Chrome's package/update documentation covers signed CRX packaging, private keys, update manifests, and update URLs in more detail:

• Update your Chrome Web Store item
• Self-host Chrome extensions
• Automatically install apps and extensions

Developer architecture

This repo uses one TypeScript WebExtension codebase with browser-specific output:

• dist/chrome: Chrome/Chromium Manifest V3 service worker build.
• dist/firefox: Firefox-compatible build with background scripts.

Core pieces:

• src/manifest.base.json: shared extension manifest, host permissions, and content-script matches.
• scripts/build.mjs: esbuild bundle plus browser-specific manifest generation.
• src/background.ts: background fetch bridge, auth popup tracking, and CAESAR domain redirect rule.
• src/content/index.ts: content-script entrypoint. It starts the access gate, popup messaging, early term mask, and augmentation runner.
• src/content/framework/*: reusable augmentation lifecycle and DOM mutation runner.
• src/content/augmentations/*: independent feature modules for class search, seats/notes, CTEC links, Paper CTEC UI, and enrollment navigation.
• src/content/peoplesoft/*: shared PeopleSoft request orchestration, traffic locking, form-state serialization, and parsing helpers.
• src/popup/*: extension popup UI for feature toggles, local cache controls, and access status.
• src/shared/*: typed message contracts between content scripts, popup, and background worker.

Transparency: how pencil.nu works

At page load, Chrome injects pencil.nu's content script only into the page hosts listed under content_scripts in src/manifest.base.json: CAESAR and Paper. Host permissions separately allow the background worker to fetch required Northwestern SSO/Bluera/CTEC pages and Paper catalog/CDN data.

The content script starts a registry of independent augmentations. Each augmentation decides whether it applies to the current page, finds the relevant DOM nodes, fetches any needed data, and renders a small UI enhancement into the existing CAESAR or Paper page.

For CAESAR pages, pencil.nu reads the current PeopleSoft form state from the active page and sends normal CAESAR requests with the same authenticated browser session the student is already using. It parses the returned HTML locally and renders class status, seats, notes, enrollment metadata, or CTEC links.

For Paper pages, pencil.nu uses Paper catalog data for course search and schedule context. When CTEC data is requested, the extension uses the student's Northwestern session to read the relevant Northwestern CTEC/Bluera pages, parses summaries locally, and stores only local cache entries in the browser.

The background worker does not maintain a server-side data store.
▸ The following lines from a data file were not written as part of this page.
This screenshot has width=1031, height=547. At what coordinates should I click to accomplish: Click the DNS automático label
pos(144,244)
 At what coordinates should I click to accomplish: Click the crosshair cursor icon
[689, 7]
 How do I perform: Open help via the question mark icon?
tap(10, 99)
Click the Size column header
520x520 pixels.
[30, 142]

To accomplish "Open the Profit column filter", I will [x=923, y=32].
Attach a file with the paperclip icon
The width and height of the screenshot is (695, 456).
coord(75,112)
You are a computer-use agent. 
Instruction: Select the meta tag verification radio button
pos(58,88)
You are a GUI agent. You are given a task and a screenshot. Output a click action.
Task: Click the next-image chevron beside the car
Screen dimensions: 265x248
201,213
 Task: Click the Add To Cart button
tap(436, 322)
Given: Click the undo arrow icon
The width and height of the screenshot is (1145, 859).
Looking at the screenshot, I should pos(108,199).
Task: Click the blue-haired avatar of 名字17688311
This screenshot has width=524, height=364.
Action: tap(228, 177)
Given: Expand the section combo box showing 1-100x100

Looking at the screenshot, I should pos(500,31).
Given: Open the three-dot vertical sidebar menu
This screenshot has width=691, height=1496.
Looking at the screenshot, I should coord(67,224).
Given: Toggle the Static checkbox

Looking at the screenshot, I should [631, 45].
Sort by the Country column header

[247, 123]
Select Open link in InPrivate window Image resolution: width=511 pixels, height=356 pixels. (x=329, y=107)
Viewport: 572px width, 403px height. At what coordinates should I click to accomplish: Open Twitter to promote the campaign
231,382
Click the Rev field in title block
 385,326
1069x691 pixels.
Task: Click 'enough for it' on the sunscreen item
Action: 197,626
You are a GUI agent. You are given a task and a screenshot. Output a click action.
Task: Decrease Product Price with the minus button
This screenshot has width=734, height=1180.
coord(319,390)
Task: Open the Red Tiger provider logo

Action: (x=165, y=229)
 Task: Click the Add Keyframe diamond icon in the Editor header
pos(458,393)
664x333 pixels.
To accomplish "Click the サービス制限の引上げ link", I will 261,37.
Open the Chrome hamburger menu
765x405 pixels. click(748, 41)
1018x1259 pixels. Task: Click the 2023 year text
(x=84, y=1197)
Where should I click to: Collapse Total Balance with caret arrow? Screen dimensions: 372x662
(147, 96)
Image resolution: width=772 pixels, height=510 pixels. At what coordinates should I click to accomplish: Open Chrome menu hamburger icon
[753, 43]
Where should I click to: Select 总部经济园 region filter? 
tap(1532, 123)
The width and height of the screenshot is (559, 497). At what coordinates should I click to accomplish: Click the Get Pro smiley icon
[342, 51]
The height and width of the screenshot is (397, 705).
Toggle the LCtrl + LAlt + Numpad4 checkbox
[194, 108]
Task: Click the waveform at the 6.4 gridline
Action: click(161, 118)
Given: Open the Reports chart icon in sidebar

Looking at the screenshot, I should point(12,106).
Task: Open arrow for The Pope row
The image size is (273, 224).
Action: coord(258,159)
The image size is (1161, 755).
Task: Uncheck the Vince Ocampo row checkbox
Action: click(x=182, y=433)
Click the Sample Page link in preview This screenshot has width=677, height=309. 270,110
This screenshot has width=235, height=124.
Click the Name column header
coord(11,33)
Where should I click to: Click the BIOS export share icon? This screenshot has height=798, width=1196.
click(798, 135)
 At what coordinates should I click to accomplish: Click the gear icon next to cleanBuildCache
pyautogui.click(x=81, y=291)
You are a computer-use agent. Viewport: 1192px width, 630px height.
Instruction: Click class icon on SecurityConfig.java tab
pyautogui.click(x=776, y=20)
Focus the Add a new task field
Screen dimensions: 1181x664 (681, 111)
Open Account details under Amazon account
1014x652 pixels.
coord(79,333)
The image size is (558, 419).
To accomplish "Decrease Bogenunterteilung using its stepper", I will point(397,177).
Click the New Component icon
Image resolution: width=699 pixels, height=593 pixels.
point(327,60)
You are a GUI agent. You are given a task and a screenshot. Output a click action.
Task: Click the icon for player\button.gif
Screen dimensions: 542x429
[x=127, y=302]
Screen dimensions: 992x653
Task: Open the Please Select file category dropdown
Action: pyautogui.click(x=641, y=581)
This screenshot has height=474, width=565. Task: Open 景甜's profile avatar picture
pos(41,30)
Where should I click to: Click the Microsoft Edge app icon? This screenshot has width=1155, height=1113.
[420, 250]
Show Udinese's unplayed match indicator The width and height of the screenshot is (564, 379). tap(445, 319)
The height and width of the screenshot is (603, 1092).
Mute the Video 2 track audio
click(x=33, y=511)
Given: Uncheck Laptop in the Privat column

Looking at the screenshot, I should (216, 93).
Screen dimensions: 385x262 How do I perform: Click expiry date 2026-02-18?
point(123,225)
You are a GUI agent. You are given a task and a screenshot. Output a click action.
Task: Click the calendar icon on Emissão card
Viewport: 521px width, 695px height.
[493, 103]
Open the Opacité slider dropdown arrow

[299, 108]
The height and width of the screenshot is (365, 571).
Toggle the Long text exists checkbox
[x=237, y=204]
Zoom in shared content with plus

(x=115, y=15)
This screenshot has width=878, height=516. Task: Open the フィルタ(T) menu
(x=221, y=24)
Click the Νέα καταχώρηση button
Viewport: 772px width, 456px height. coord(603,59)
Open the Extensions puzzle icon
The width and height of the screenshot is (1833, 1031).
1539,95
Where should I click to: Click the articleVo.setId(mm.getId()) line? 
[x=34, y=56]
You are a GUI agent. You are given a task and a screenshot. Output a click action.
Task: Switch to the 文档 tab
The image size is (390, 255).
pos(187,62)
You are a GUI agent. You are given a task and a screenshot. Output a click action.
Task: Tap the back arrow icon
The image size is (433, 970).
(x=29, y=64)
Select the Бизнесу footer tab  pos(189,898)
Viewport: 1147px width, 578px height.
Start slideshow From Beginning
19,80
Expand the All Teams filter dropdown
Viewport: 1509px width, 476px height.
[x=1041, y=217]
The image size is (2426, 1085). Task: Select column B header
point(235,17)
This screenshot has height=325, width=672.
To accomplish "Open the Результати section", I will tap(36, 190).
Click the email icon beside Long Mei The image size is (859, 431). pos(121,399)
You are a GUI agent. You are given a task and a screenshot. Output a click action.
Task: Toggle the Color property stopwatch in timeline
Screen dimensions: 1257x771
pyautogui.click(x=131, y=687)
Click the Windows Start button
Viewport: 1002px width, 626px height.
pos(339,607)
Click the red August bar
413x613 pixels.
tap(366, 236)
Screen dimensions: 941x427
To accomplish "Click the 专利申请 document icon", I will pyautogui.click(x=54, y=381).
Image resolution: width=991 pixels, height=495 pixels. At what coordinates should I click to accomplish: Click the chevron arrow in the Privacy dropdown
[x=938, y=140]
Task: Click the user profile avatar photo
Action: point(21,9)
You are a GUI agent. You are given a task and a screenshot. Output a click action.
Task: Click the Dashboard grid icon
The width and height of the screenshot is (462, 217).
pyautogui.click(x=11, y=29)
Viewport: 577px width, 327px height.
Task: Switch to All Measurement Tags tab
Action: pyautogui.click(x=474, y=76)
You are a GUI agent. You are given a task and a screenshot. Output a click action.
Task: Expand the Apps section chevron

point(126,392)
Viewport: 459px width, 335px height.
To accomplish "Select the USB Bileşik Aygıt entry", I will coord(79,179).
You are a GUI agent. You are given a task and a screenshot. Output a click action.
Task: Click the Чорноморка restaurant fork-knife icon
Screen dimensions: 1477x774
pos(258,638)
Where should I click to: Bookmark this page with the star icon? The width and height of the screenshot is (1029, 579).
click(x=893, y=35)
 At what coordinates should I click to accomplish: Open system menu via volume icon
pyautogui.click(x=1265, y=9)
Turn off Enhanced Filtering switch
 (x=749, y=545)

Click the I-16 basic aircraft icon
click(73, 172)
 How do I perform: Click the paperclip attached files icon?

It only handles extension tasks that need background privileges: cross-origin fetches allowed by the manifest, opening/closing the Northwestern auth popup, and maintaining the optional CAESAR short-domain redirect rule.

Local caches exist to reduce repeat CAESAR/CTEC/Paper requests and to keep the UI fast. Students or admins can clear extension storage through Chrome extension settings or browser storage controls.

License

pencil.nu is released under the MIT License. See LICENSE.